Currently, missingness in `tmle3` is handled in a fairly simple way:

* Missing covariates are median- (for continuous) or mode- (for discrete)
  imputed, and additional covariates indicating imputation are generated, just
  as described in [the `sl3` chapter](#sl3).
* Missing treatment variables are excluded -- such observations are dropped.
* Missing outcomes are efficiently handled by the automatic calculation (and
  incorporation into estimators) of _inverse probability of censoring weights_
  (IPCW); this is also known as IPCW-TMLE and may be thought of as a joint
  intervention to remove missingness and is analogous to the procedure used with
  classical inverse probability weighted estimators.

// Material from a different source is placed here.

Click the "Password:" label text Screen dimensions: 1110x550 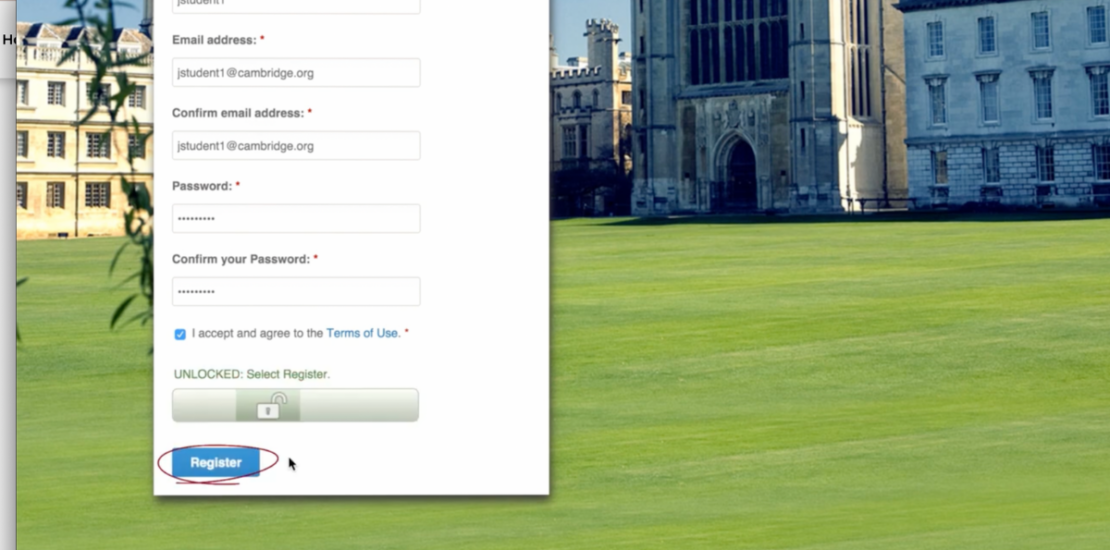(202, 186)
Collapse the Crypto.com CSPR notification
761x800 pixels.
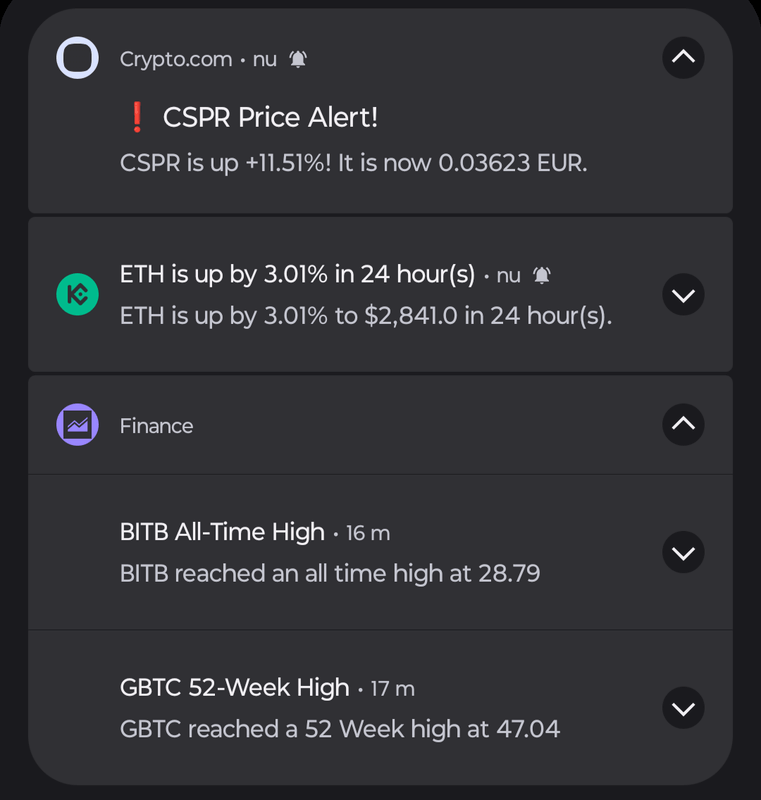(683, 58)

These steps are implemented in the `process_missing` function in `tmle3`:

```{r tmle3-process_missing}
processed <- process_missing(washb_data, node_list)
washb_data <- processed$data
node_list <- processed$node_list
```

### Create a "Spec" Object

`tmle3` is general, and allows most components of the TMLE procedure to be
specified in a modular way. However, most end-users will not be interested in
manually specifying all of these components. Therefore, `tmle3` implements a
`tmle3_Spec` object that bundles a set of components into a _specification_
("Spec") that, with minimal additional detail, can be run by an end-user.

We'll start with using one of the specs, and then work our way down into the
internals of `tmle3`.

```{r tmle3-ate-spec}
ate_spec <- tmle_ATE(
  treatment_level = "Nutrition + WSH",
  control_level = "Control"
)
```

### Define the learners

Currently, the only other thing a user must define are the `sl3` learners used
to estimate the relevant factors of the likelihood: Q and g.

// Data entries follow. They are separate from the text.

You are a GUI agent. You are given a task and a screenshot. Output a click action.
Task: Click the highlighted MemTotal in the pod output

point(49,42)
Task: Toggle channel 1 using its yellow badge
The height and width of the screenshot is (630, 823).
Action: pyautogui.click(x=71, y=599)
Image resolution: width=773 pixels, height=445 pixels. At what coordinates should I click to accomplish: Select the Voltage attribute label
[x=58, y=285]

This takes the form of a list of `sl3` learners, one for each likelihood factor
to be estimated with `sl3`:

```{r tmle3-learner-list}
# choose base learners
lrnr_mean <- make_learner(Lrnr_mean)
lrnr_rf <- make_learner(Lrnr_ranger)

# define metalearners appropriate to data types
ls_metalearner <- make_learner(Lrnr_nnls)
mn_metalearner <- make_learner(
  Lrnr_solnp, metalearner_linear_multinomial,
  loss_loglik_multinomial
)
sl_Y <- Lrnr_sl$new(
  learners = list(lrnr_mean, lrnr_rf),
  metalearner = ls_metalearner
)
sl_A <- Lrnr_sl$new(
  learners = list(lrnr_mean, lrnr_rf),
  metalearner = mn_metalearner
)
learner_list <- list(A = sl_A, Y = sl_Y)
```

Here, we use a Super Learner as defined in the previous chapter. In the future,
we plan to include reasonable defaults learners.

### Fit the TMLE

We now have everything we need to fit the tmle using `tmle3`:

```{r tmle3-spec-fit}
tmle_fit <- tmle3(ate_spec, washb_data, node_list, learner_list)
print(tmle_fit)
```

### Evaluate the Estimates

We can see the summary results by printing the fit object. Alternatively, we
can extra results from the summary by indexing into it:
```{r tmle3-spec-summary}
estimates <- tmle_fit$summary$psi_transformed
print(estimates)
```

## Summary

`tmle3` is a general purpose framework for generating TML estimates. The easiest
way to use it is to use a predefined spec, allowing you to just fill in the
blanks for the data, variable roles, and `sl3` learners. In the next sections,
we'll see how this framework can be used to estimate advanced parameters such as
optimal treatments and stochastic shift interventions.

There are no exercises for this brief chapter, but you may find the exercises in the corresponding handbook chapter helpful.